Pixel coordinate grounding data
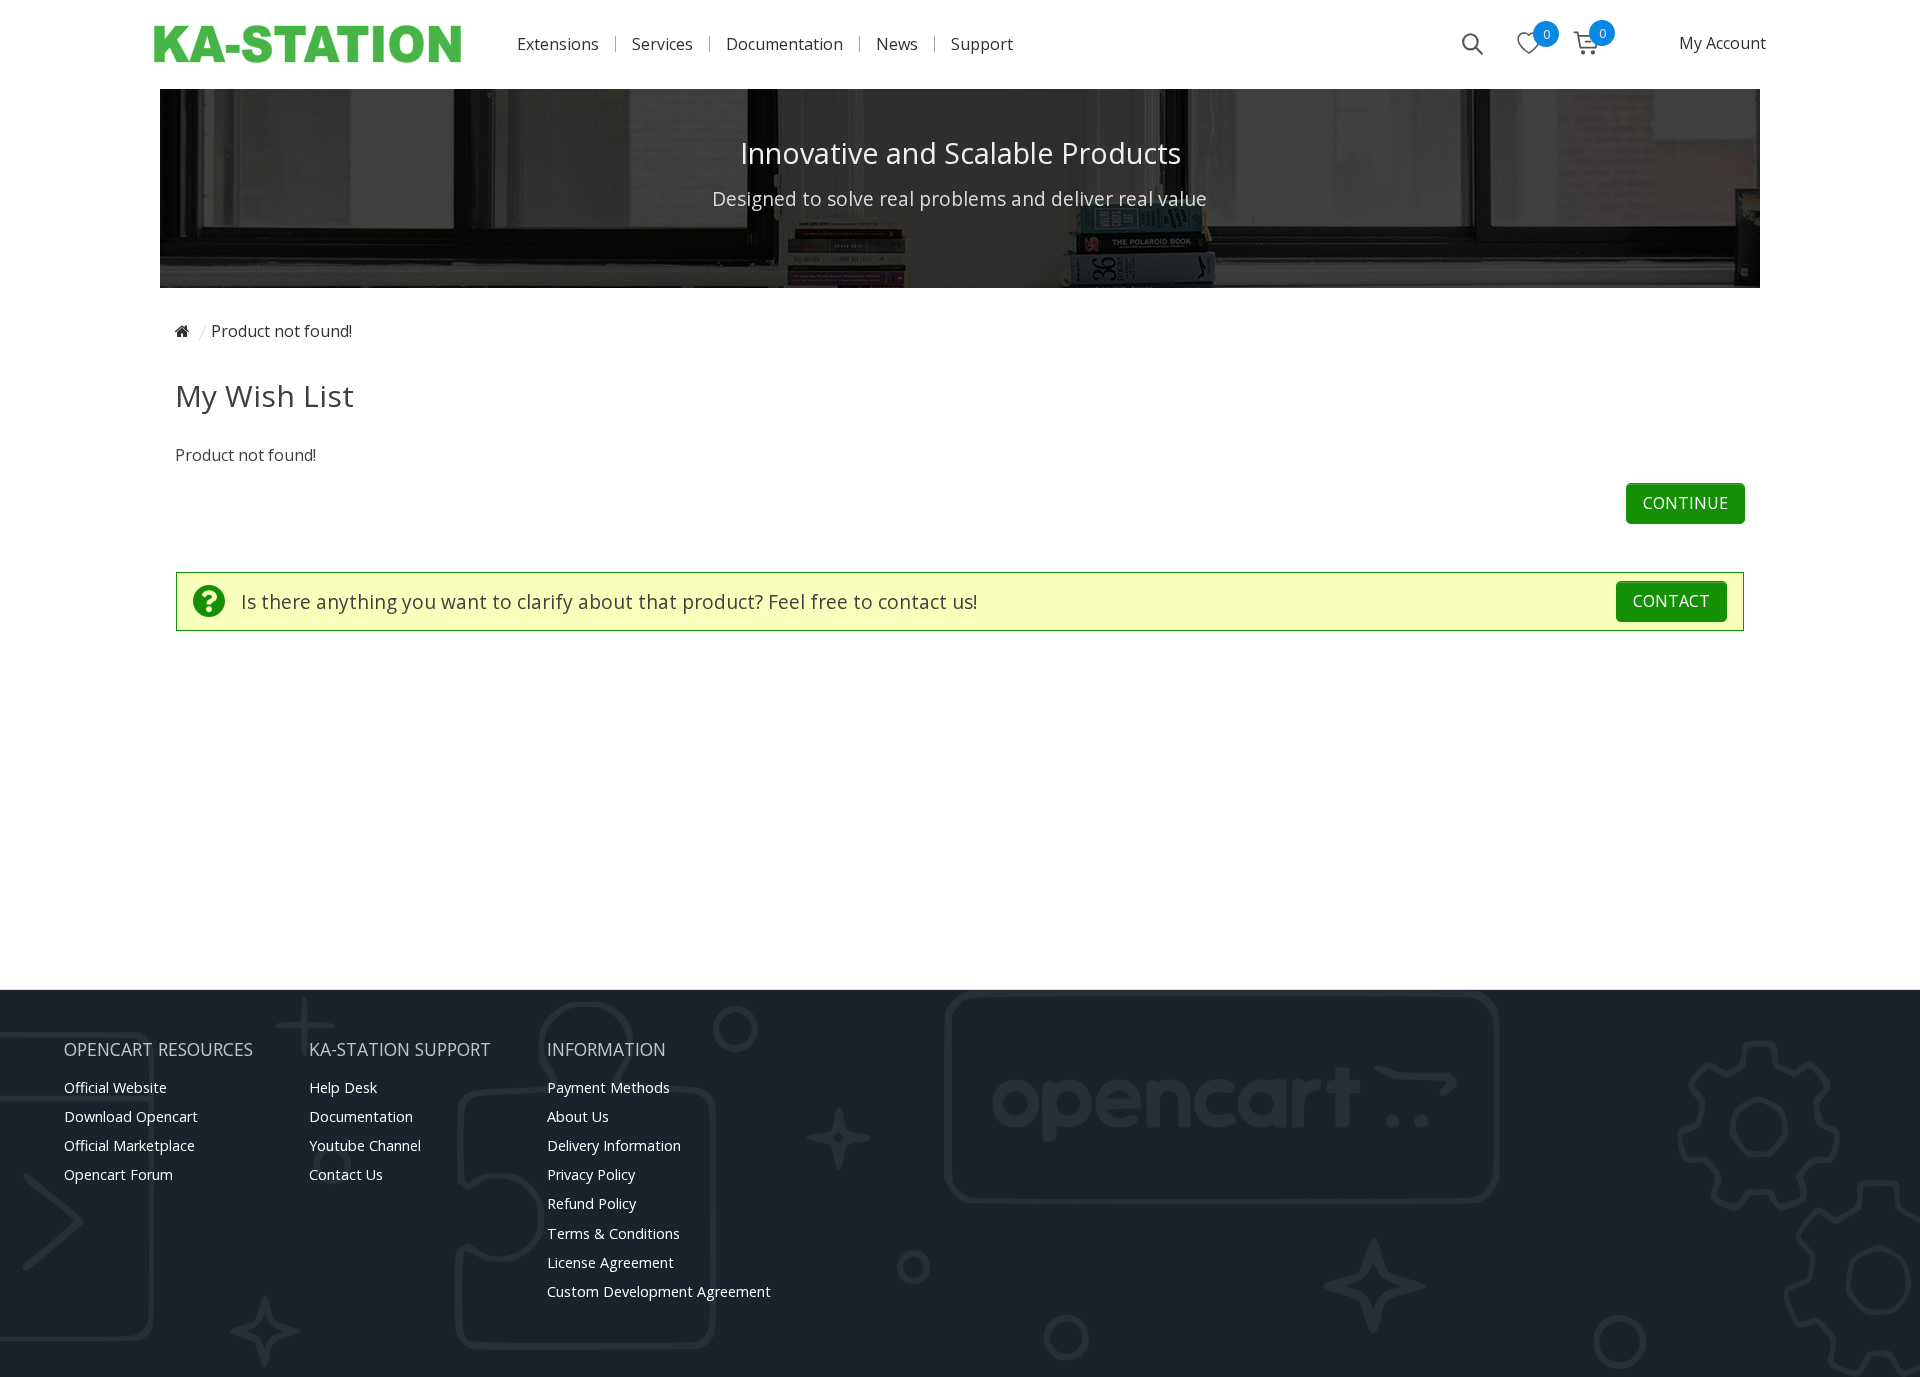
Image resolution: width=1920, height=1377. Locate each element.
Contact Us (346, 1174)
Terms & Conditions (613, 1233)
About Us (578, 1116)
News (897, 44)
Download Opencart (131, 1116)
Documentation (784, 44)
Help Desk (343, 1087)
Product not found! (281, 331)
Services (662, 44)
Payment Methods (608, 1087)
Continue (1685, 503)
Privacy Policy (591, 1174)
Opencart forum (118, 1174)
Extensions (558, 44)
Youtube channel (365, 1145)
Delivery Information (614, 1145)
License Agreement (610, 1262)
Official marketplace (129, 1145)
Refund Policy (591, 1203)
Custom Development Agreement (659, 1291)
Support (982, 44)
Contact (1671, 601)
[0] (1529, 45)
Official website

> [Task directions] Out of the preceding entries, pull every line containing the string "Agreement".

> [Response to the exercise]
License Agreement (610, 1262)
Custom Development Agreement (659, 1291)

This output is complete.